#### 待解問題:
- 1) 請抄錄檢索評估指標摘錄中，從「本文探討了評估演算法的不同方法，包括 Recall 和」起至「和 Cost Matrix。」止的那段文字。
- 2) 檢索評估指標摘錄的 precision versus recall curve 例子中，R = 20% 時 P 是多少？
- 3) 請從檢索評估指標摘錄的最後一句之後續寫下去。

#### 頁面摘錄:
____
Evaluation

本文探討了評估演算法的不同方法，包括 Recall 和 Precision 、Top-k Precision 、Average Over Multiple Queries、Single Value Summaries、Mean Reciprocal Rank、Precision-Recall、F-score、User-Oriented Measure、Alternative Measures 和 Cost Matrix。

每個指標都有其特定的作用，例如 Recall 用於衡量系統可以檢索到的相關文件的比例，而 Precision 則可以衡量檢索到的文件有多少是正確的；Top-k Precision 能夠評估排列在前 k 名的文件的正確性；Average Over Multiple Queries 則能夠提供多個查詢的平均準確性；Single Value Summaries 則可以提供一個準確的單一值總結；Mean Reciprocal Rank 能夠衡量第一個結果的排名；Precision-Recall 則可以用於衡量不同類別的準確性，而 F-score 則能夠找出 precision 和 recall 之間的 tradeoff；Alternative Measures 能夠將預測與結果分為 True/False 的 Positive/Negative 四類，以及 Cost Matrix 能夠衡量錯誤結果的價值。

Recall and Precision

• Recall
  • The fraction of the relevant documents (R) which has been retrieved
• Precision
  • The fraction of the retrieved documents (A) which is relevant

Recall and Precision

$$\begin{aligned} \text{Recall} = \frac{R_a}{R} \\ \text{Precision} = \frac{R_a}{A} \\ \end{aligned}$$

• Precision versus recall curve
  • 通常 Recall 越高，會使 Precision 越低 (tradeoff)
    • P = 100% at R = 10%
    • P = 66% at R = 20%
    • P = 50% at R = 30%

Top-k Precision (Precision at k, P@k)

• Precision evaluation in a ranking list
• The precision value of the top-k results
• Top-1 = P@1, Top-3 = P@3
• 前 5 筆有 2 筆中，P@5 = 2/5 = 40%

Top-k Precision

Average Over Multiple Queries

$$\bar{P}(r) = \frac{1}{N_q}\sum_{i=1}^{N_q}P_i(r)$$

• Average precision at the recall level r
• $N_q = \text{Number of queries used}$
• $P_i(r) = \text{Precision at recall level r for the i-th query}$

Interpolated precision

• What is interpolation mean ?
  • https://www.youtube.com/watch?v=c4_MJg_c49k

Interpolated Precision

• 下方的 (P, R) 分別為讀到第三個、第八個、第十五個時候

$$P(r_i) = \max{r_i \le r \le r_{i+1}P(r)}$$

Single Value Summaries

• Average precision 可能會隱藏演算法中不正常的部分
• 需要知道對某特定 query 的 performance
• The single value should be interpreted as a summary of the corresponding precision versus recall curve

Average Precision

• Seen Relevant Documents
• obtained after each new relevant document is observed
• e.g. $(1+0.66+0.5+0.4+0.3)/5=0.57$
• 此方法對於很快找到相關文件的系統是相當有利的
  • 相關文件被排在越前面, precision 值越高

Mean Average Precision (MAP)
____
#### 資料內容:
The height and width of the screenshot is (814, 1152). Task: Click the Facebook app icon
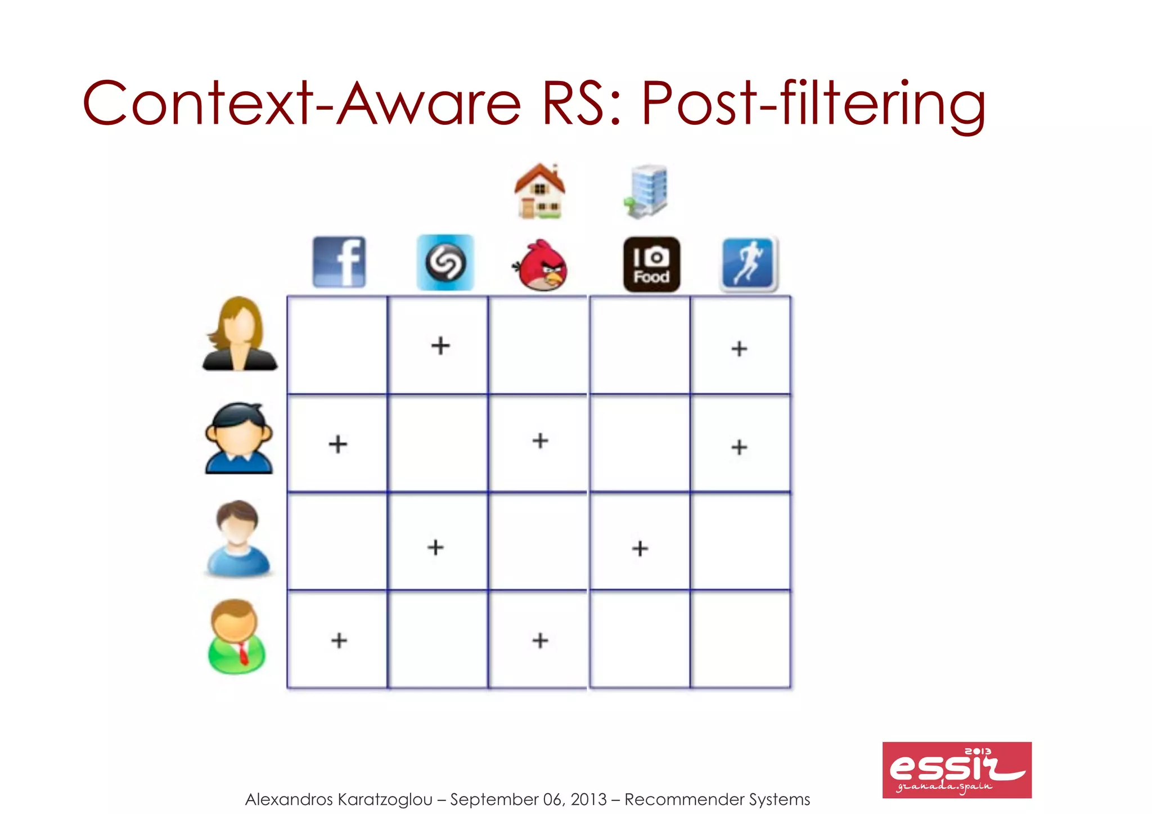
____
#### 各題解答:
- 1)
本文探討了評估演算法的不同方法，包括 Recall 和 Precision 、Top-k Precision 、Average Over Multiple Queries、Single Value Summaries、Mean Reciprocal Rank、Precision-Recall、F-score、User-Oriented Measure、Alternative Measures 和 Cost Matrix。

- 2) 66%

- 3)
• Average of the precision value obtained for the top k documents
  • each time a relevant doc is retrieved
• Avoids interpolation, use of fixed recall levels

$$MAP(Q) = \frac{1}{\lvert Q \rvert} \sum_{j=1}^{\lvert Q \rvert} \frac{1}{m_j}\sum_{k=1}^{m_j}P(R_{jk})$$

R-Precision

• break-even point: recall = precision
• The precision at the R-th position in the ranking
• R : the total number of relevant documents of the current query

R-Precision

Comparison

• RNRNN NNNRR

  • MAP = (1 + 2/3 + 3/9 + 4/10) / 4 = 0.6
  • RP(4) = 2/4 = 0.5
    • (只看前四個)

• NRNNR RRNNN

  • MAP = (1/2 + 2/5 + 3/6 + 4/7) / 4 = 0.49
  • RP(4) = 1/4 = 0.25

MRR: Mean Reciprocal Rank

• Rank of the first correct answer

$$MRR = \frac{1}{\lvert Q \rvert} \sum_{i=1}^{\lvert Q\rvert} \frac{1}{\text{rank}_i}$$

MRR

Precision-Recall

Class	Predicted	Correct?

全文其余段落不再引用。